### TASK PROMPT
Output every entry exactly as given.

(Records from a data collection)
______________________________

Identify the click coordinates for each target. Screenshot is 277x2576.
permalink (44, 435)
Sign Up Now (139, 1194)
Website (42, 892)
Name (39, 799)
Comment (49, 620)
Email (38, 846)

______________________________

### FINISHED TASK
Identify the click coordinates for each target. Screenshot is 277x2576.
permalink (44, 435)
Sign Up Now (139, 1194)
Website (42, 892)
Name (39, 799)
Comment (49, 620)
Email (38, 846)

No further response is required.